__COSA SI CHIEDE__:
(a) Rispondi alle seguenti domande sul brano su Stable Diffusion e le GAN.
(i) Per quale scopo era originariamente utilizzato il modello di diffusione probabilistica?
(ii) Con quale termine tecnico viene chiamata la rete soprannominata il Brutto?
(iii) In che cosa consiste la "ricompensa" data alle reti?
(b) Indica se ciascuna affermazione concorda con il brano su Stable Diffusion e le GAN.
(i) La rete chiamata il Cattivo viene premiata quando riesce a ingannare il discriminatore.
(ii) All'inizio dell'addestramento i falsi prodotti dalla rete falsaria sono difficili da riconoscere.
(iii) Le GAN sono composte generalmente da tre reti neurali.
(c) Prosegui il brano su Stable Diffusion e le GAN dal punto in cui si interrompe.

__BRANO DEL DOCUMENTO__:

Il Modello alla base di Stable Diffusion è un modello di diffusione probabilistica (Diffusion Probabilistic Model), originariamente utilizzato per rimuovere il “rumore” dalle immagini e successivamente potenziato per sintetizzare nuove immagini. Lavora su un sistema di forward diffusion, un processo iterativo in cui lancia pixel a caso fino a ottenere un risultato simile al rumore bianco, e di reverse diffusion in cui cerca di sistemare il casino che lei stessa a creato, incidentamente creando un’immagine originale che non è mai esistita.

Esiste però un altro sistema che è utile analizzare per capire l’approccio generale delle Intelligenze Artificiali Generative e si tratta di una delle invenzioni più strutturalmente malvagie del nostro tempo: il Generative Adversarial Network (GAN).

Anche più malvagia di loro.

Si tratta di sistemi composti generalmente da due reti neurali che operano in simbiosi: una prima rete che chiameremo il Brutto e una seconda rete che chiameremo il Cattivo.

La prima rete, il Brutto, è chiamata discriminatore e ha il compito di distinguere se un determinato input sia originale o falso, e viene premiata quando indovina correttamente.
La seconda rete neurale, il Cattivo, è avversaria della prima: deve creare falsi da presentare al discriminatore per ingannarlo, e viene premiata quando riesce a ingannare la prima.
Si tratta, come potete immaginare, di reti che operano nell’ambito del Reinforcement Learning, perché la loro prestazione è sottoposta a sistemi di rinforzo tramite premio. La “ricompensa” non è da intendersi in senso letterale, ovviamente: nessuno è pagato per dare caramelle agli algoritmi (almeno spero). Si tratta di un incremento di una funzione matematica che funge da punteggio che le reti cercano di massimizzare. Questa simbiosi crea una competizione tra due avversari che cercano di superarsi a vicenda.

Come loro.

All’inizio della fase di addestramento, le informazioni generate dalla rete falsaria saranno facilmente riconoscibili come false. Con il progredire dell’addestramento, però, il rinforzo la indirizzerà a produrre informazioni che sempre più spesso riescono a ingannare il discriminatore. L’obiettivo è che la qualità di informazioni false sia quasi indistinguibile da quella delle informazioni reali.

Cosa potrebbe mai andare storto?

E la Creatività Trasformativa?

__DATI RACCOLTI__:
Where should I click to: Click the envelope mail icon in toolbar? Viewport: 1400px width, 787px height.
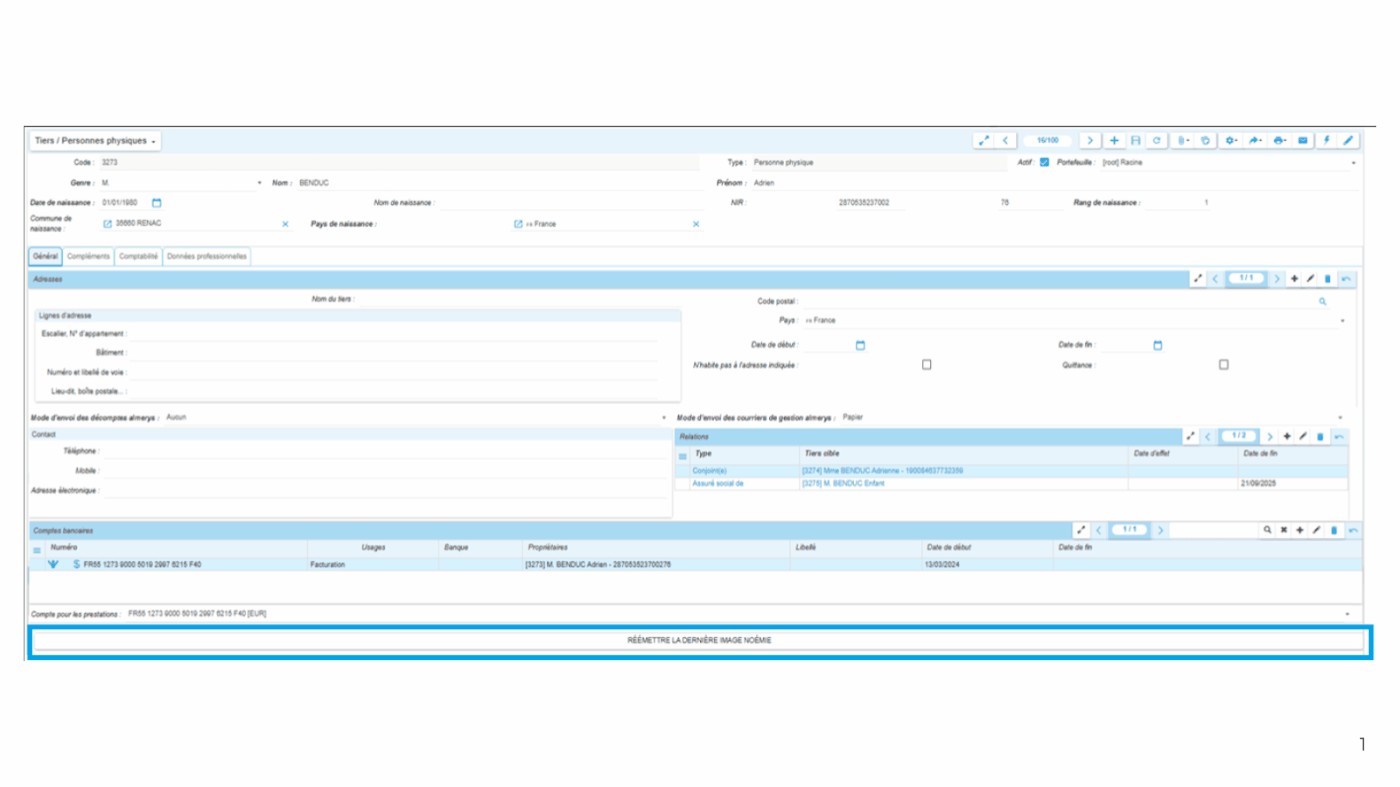[x=1303, y=141]
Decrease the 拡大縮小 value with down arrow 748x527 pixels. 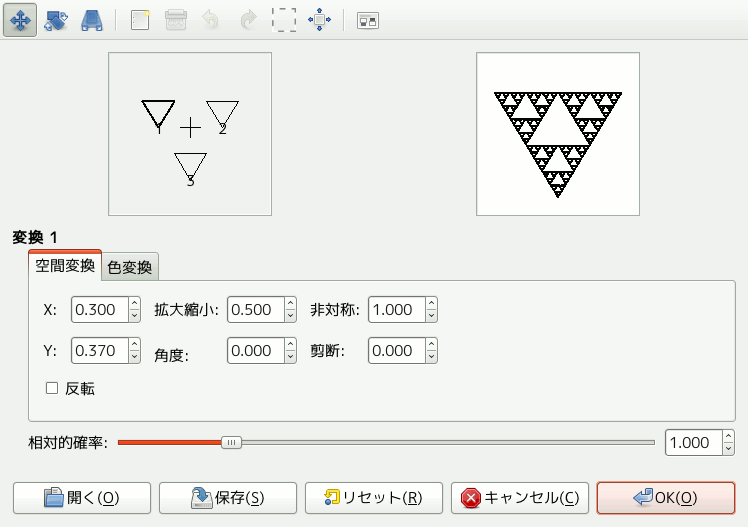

__RISPOSTE__:
(a)
(i) Era utilizzato per rimuovere il "rumore" dalle immagini.
(ii) Viene chiamata discriminatore.
(iii) Consiste nell'incremento di una funzione matematica che funge da punteggio e che le reti cercano di massimizzare.

(b)
(i) Sì: "viene premiata quando riesce a ingannare la prima".
(ii) No: "le informazioni generate dalla rete falsaria saranno facilmente riconoscibili come false".
(iii) No: "composti generalmente da due reti neurali".

(c)
Il punto è: saremmo in grado di riconoscerla, quando dimostrata dalla macchina, o la derubricheremmo come un malfunzionamento del modello?

Secondo Lev Manovich ed Emanuele Arielli, la somiglianza del prodotto di un’Intelligenza Artificiale al prodotto generato dalla creatività umana non dovrebbe proprio essere il becnhmark da considerare per giudicarne la creatività, anche perché ogni volta che poniamo un benchmark di somiglianza, e la macchina si dimostra in grado di raggiungerlo, l’umano sposta il becnhmark.

Quando un’Intelligenza Artificiale ha vinto a dama, abbiamo detto che non avrebbe mai potuto vincere a scacchi.

Nel caso di quest’ultimo tipo di creatività, quella trasformativa, l’idea stessa di un Test di Turing è assolutamente non idonea, perché avremmo bisogno di un test che ci aiuti a individuare prodotti che siano esteticamente  di valore perché al di fuori dei canoni tadizionali, ed evidentemente di generazione non umana.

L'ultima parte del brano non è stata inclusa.